Budget days and autumn statements are always occasions of great drama: rabbits are pulled from hats, little red books are tossed across the dispatch box, and soundbites abound. Yesterday’s budget was no exception. Alongside four references to the “long term economic plan”, there were at least six exhortations to “act now so we don’t pay later”. The big headline announcements included everything from cuts in UK growth and productivity to cuts in sugary drinks.
Yet even before he stood up, the chancellor’s options were tightly constrained. With public sector debt fixed stubbornly above 80% of GDP, there was little room for complacency. Having failed to achieve the budget surplus in 2015 that he promised in 2010, George Osborne knew the choices he made today could not be allowed to jeopardise his updated pledge to achieve a surplus by 2020.

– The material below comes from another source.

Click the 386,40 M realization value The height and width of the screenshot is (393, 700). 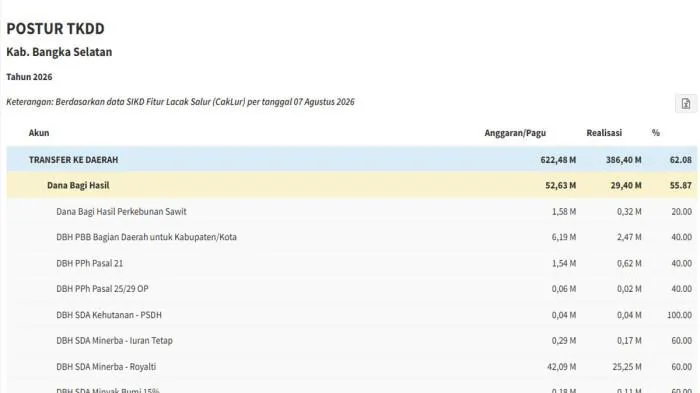[x=624, y=159]
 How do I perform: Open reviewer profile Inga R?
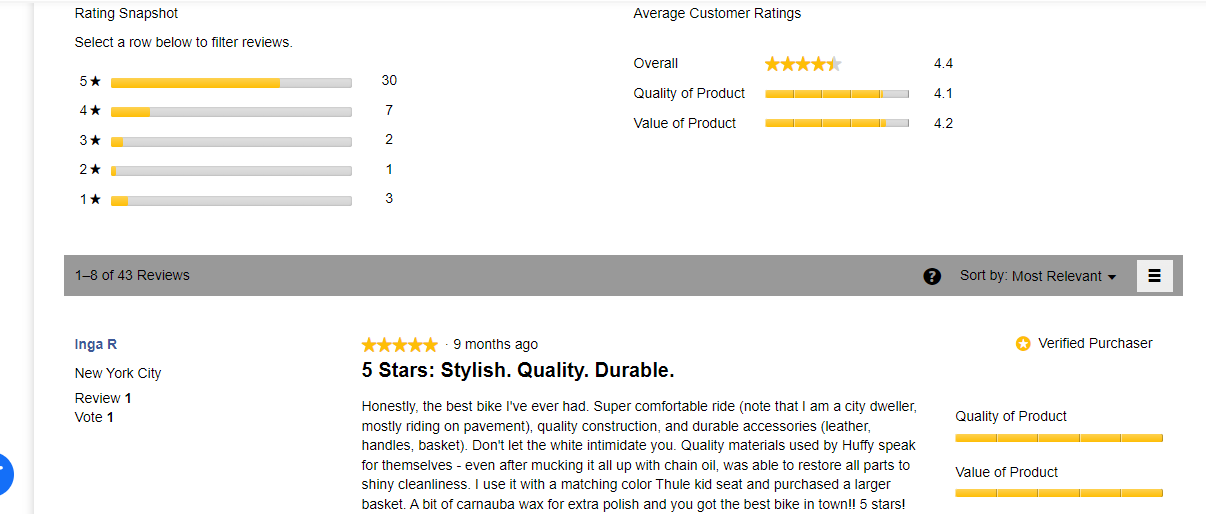(x=96, y=345)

The result is a rapidly shrinking state. The chancellor’s announcement earlier in the week that he would need to find “savings equivalent to 50 pence in every £100”spent might sound relatively benign but it comes on top of previously announced plans for year-on-year reductions that will see the size of the State shrink to just 36.9% of GDP by 2020. This compares to a 50-year average of over 40%.
The consequences for the public realm will be dramatic and the cracks are already showing. Since 2010, public satisfaction with the NHS has fallen from 70% to 60%, while the number of people sleeping rough has risen by over 50%. Councils are turning off street lights to cut their energy bills and the search is on for new ways to support local communities and vulnerable groups.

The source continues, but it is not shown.